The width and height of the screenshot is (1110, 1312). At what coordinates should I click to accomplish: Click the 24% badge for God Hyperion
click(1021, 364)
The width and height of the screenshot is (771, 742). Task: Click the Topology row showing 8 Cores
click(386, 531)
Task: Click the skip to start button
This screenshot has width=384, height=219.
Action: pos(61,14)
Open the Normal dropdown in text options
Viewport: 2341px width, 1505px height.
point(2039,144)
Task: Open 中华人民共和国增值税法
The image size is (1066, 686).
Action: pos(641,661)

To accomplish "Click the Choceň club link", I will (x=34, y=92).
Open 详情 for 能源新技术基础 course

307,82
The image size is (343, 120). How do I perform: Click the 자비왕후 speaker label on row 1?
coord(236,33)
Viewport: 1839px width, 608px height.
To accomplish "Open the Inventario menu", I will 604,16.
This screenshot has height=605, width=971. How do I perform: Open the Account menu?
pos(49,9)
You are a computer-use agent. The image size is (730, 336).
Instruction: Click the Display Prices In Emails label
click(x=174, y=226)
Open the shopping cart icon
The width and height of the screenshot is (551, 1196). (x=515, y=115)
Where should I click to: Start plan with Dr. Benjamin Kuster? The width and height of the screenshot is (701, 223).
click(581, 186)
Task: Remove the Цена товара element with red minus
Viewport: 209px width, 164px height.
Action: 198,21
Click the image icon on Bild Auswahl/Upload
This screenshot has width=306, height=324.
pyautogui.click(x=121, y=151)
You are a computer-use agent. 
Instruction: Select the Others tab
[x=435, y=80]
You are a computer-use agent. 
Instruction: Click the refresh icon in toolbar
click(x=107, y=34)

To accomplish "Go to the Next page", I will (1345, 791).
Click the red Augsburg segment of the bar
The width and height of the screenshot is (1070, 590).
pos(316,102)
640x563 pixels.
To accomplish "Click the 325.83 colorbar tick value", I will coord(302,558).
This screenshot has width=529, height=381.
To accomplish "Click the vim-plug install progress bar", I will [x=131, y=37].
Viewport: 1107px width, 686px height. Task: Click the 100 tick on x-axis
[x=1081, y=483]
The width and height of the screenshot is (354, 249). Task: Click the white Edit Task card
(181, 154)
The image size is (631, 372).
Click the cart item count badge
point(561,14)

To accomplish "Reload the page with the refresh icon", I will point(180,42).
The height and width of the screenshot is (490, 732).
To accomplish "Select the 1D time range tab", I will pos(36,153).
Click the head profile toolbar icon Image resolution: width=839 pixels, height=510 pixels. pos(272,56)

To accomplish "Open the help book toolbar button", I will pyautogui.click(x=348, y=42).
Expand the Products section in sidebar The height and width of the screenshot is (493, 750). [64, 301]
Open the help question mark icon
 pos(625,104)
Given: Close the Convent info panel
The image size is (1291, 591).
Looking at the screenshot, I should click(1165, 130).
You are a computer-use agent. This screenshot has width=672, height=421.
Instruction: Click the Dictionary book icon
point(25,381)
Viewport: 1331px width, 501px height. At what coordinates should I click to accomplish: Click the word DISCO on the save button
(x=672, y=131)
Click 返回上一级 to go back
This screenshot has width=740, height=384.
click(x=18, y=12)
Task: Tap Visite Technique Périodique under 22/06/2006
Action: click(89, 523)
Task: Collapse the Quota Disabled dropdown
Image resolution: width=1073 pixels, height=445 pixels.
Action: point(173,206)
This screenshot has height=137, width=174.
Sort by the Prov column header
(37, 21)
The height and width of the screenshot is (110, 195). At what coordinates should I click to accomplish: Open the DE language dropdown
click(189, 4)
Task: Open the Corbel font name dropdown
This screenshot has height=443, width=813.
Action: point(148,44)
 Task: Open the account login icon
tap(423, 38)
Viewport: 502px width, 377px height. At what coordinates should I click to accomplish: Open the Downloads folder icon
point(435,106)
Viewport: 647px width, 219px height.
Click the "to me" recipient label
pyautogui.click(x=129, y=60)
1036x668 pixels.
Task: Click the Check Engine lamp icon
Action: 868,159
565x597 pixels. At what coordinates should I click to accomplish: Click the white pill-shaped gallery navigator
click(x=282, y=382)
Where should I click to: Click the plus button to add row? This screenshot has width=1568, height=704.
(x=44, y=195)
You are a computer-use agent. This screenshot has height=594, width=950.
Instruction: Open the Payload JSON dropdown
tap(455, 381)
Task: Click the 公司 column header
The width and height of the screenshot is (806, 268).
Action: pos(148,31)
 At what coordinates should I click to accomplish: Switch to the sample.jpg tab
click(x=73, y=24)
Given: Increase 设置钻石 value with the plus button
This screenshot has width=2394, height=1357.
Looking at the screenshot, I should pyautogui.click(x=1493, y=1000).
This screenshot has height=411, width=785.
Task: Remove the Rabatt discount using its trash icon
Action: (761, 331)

◇ ◇ ◇ ◇

What you have to do: Word for word, set down each line of the material.

Solution for this problem:
The width and height of the screenshot is (1110, 1312). At what coordinates should I click to accomplish: Click the 24% badge for God Hyperion
click(1021, 364)
The width and height of the screenshot is (771, 742). Task: Click the Topology row showing 8 Cores
click(386, 531)
Task: Click the skip to start button
This screenshot has width=384, height=219.
Action: pos(61,14)
Open the Normal dropdown in text options
Viewport: 2341px width, 1505px height.
point(2039,144)
Task: Open 中华人民共和国增值税法
The image size is (1066, 686).
Action: pos(641,661)

To accomplish "Click the Choceň club link", I will (x=34, y=92).
Open 详情 for 能源新技术基础 course

307,82
The image size is (343, 120). How do I perform: Click the 자비왕후 speaker label on row 1?
coord(236,33)
Viewport: 1839px width, 608px height.
To accomplish "Open the Inventario menu", I will 604,16.
This screenshot has height=605, width=971. How do I perform: Open the Account menu?
pos(49,9)
You are a computer-use agent. The image size is (730, 336).
Instruction: Click the Display Prices In Emails label
click(x=174, y=226)
Open the shopping cart icon
The width and height of the screenshot is (551, 1196). (x=515, y=115)
Where should I click to: Start plan with Dr. Benjamin Kuster? The width and height of the screenshot is (701, 223).
click(581, 186)
Task: Remove the Цена товара element with red minus
Viewport: 209px width, 164px height.
Action: 198,21
Click the image icon on Bild Auswahl/Upload
This screenshot has width=306, height=324.
pyautogui.click(x=121, y=151)
You are a computer-use agent. 
Instruction: Select the Others tab
[x=435, y=80]
You are a computer-use agent. 
Instruction: Click the refresh icon in toolbar
click(x=107, y=34)

To accomplish "Go to the Next page", I will (1345, 791).
Click the red Augsburg segment of the bar
The width and height of the screenshot is (1070, 590).
pos(316,102)
640x563 pixels.
To accomplish "Click the 325.83 colorbar tick value", I will coord(302,558).
This screenshot has width=529, height=381.
To accomplish "Click the vim-plug install progress bar", I will [x=131, y=37].
Viewport: 1107px width, 686px height. Task: Click the 100 tick on x-axis
[x=1081, y=483]
The width and height of the screenshot is (354, 249). Task: Click the white Edit Task card
(181, 154)
The image size is (631, 372).
Click the cart item count badge
point(561,14)

To accomplish "Reload the page with the refresh icon", I will point(180,42).
The height and width of the screenshot is (490, 732).
To accomplish "Select the 1D time range tab", I will pos(36,153).
Click the head profile toolbar icon Image resolution: width=839 pixels, height=510 pixels. pos(272,56)

To accomplish "Open the help book toolbar button", I will pyautogui.click(x=348, y=42).
Expand the Products section in sidebar The height and width of the screenshot is (493, 750). [64, 301]
Open the help question mark icon
 pos(625,104)
Given: Close the Convent info panel
The image size is (1291, 591).
Looking at the screenshot, I should click(1165, 130).
You are a computer-use agent. This screenshot has width=672, height=421.
Instruction: Click the Dictionary book icon
point(25,381)
Viewport: 1331px width, 501px height. At what coordinates should I click to accomplish: Click the word DISCO on the save button
(x=672, y=131)
Click 返回上一级 to go back
This screenshot has width=740, height=384.
click(x=18, y=12)
Task: Tap Visite Technique Périodique under 22/06/2006
Action: click(89, 523)
Task: Collapse the Quota Disabled dropdown
Image resolution: width=1073 pixels, height=445 pixels.
Action: point(173,206)
This screenshot has height=137, width=174.
Sort by the Prov column header
(37, 21)
The height and width of the screenshot is (110, 195). At what coordinates should I click to accomplish: Open the DE language dropdown
click(189, 4)
Task: Open the Corbel font name dropdown
This screenshot has height=443, width=813.
Action: point(148,44)
 Task: Open the account login icon
tap(423, 38)
Viewport: 502px width, 377px height. At what coordinates should I click to accomplish: Open the Downloads folder icon
point(435,106)
Viewport: 647px width, 219px height.
Click the "to me" recipient label
pyautogui.click(x=129, y=60)
1036x668 pixels.
Task: Click the Check Engine lamp icon
Action: 868,159
565x597 pixels. At what coordinates should I click to accomplish: Click the white pill-shaped gallery navigator
click(x=282, y=382)
Where should I click to: Click the plus button to add row? This screenshot has width=1568, height=704.
(x=44, y=195)
You are a computer-use agent. This screenshot has height=594, width=950.
Instruction: Open the Payload JSON dropdown
tap(455, 381)
Task: Click the 公司 column header
The width and height of the screenshot is (806, 268).
Action: pos(148,31)
 At what coordinates should I click to accomplish: Switch to the sample.jpg tab
click(x=73, y=24)
Given: Increase 设置钻石 value with the plus button
This screenshot has width=2394, height=1357.
Looking at the screenshot, I should pyautogui.click(x=1493, y=1000).
This screenshot has height=411, width=785.
Task: Remove the Rabatt discount using its trash icon
Action: (761, 331)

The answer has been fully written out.